I want to try the machine learning of support vector machines, but here it is more about practicing how to use its code. Support vector machines can essentially play a role in nonlinear and high-dimensional models. The data I used this time Very intuitive and common, strictly speaking this method is not needed.

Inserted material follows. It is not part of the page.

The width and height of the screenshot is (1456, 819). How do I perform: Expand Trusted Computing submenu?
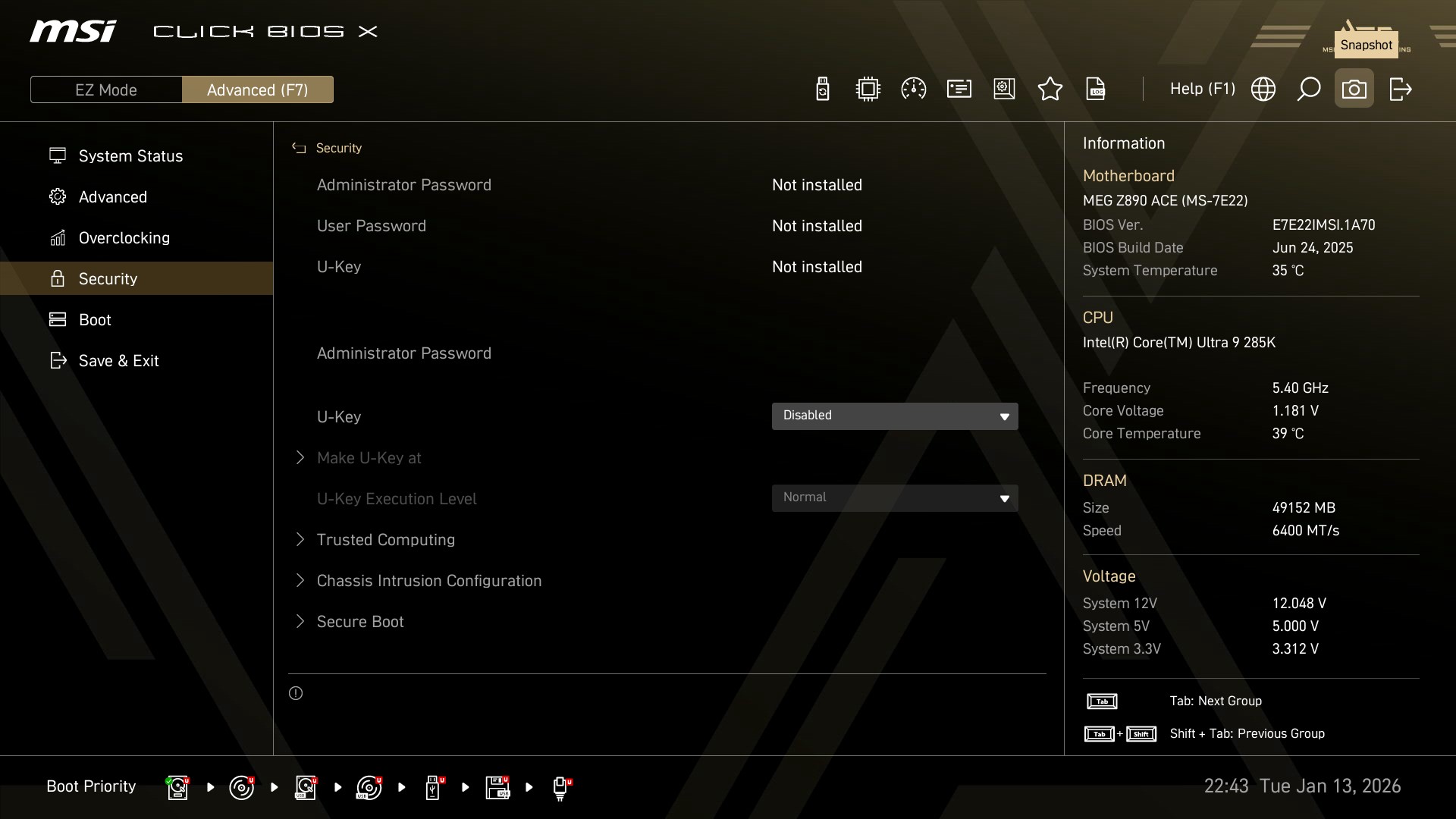[x=385, y=540]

Just like the accuracy I finally calculated, it is completely meaningless 0. According to this data test, using SVM is indeed not necessary. It’s more about trying practical applications.

5, Summary#

New energy is a key part of the future automobile industry entering a new era. Although this analysis focuses on analyzing the reasons for the development of new energy vehicles in China, this example can be seen as a microcosm of the entire world’s treatment of new energy vehicles.The greatest value of new energy is to promote environmental protection and long-term substitutability of energy supply. People no longer need to excessively use fuels such as fuel to cause excessive exhaust emissions. We can use electricity or hybrid power to increase the efficiency of cars and Ensure natural circulation. China is now moving towards this goal. I hope that this can serve as a reference for other people in the world to contribute value to this new energy industry together, just like China and like my family.